* **TASK**
Transcribe only the last portion of the material: exactly the lines from the one with "Click the plus add attachment icon" through the end, inclusive.
▽
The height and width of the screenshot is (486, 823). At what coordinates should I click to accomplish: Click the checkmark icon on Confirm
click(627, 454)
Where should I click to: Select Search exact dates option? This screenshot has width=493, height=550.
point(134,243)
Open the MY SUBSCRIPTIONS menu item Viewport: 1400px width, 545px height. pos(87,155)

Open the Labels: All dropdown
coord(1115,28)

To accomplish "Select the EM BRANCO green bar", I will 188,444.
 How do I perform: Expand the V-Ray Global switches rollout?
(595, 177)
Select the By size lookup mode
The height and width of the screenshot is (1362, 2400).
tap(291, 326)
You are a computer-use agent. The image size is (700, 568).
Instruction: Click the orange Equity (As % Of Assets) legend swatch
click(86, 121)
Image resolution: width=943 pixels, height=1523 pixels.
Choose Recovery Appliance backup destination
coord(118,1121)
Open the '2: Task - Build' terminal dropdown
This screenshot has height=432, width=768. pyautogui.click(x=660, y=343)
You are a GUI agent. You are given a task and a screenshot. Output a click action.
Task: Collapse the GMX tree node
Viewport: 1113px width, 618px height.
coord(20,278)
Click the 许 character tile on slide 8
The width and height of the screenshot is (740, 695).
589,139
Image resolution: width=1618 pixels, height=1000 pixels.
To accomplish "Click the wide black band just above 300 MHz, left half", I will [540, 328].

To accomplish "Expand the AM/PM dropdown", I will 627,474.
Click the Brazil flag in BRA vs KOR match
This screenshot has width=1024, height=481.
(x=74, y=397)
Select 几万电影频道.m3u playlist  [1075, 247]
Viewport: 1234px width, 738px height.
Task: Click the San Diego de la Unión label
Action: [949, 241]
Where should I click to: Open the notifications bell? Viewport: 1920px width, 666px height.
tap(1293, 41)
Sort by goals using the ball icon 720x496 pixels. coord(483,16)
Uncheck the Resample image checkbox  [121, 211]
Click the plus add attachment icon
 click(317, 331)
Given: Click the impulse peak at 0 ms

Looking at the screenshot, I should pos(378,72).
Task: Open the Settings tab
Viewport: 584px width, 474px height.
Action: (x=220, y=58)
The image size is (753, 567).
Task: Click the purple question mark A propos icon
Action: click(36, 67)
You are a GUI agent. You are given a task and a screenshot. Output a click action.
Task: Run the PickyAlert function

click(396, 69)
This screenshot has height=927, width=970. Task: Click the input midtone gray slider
△
* **SOLVED PROBLEM**
Click the plus add attachment icon
 click(317, 331)
Given: Click the impulse peak at 0 ms

Looking at the screenshot, I should pos(378,72).
Task: Open the Settings tab
Viewport: 584px width, 474px height.
Action: (x=220, y=58)
The image size is (753, 567).
Task: Click the purple question mark A propos icon
Action: click(36, 67)
You are a GUI agent. You are given a task and a screenshot. Output a click action.
Task: Run the PickyAlert function

click(396, 69)
This screenshot has height=927, width=970. Task: Click the input midtone gray slider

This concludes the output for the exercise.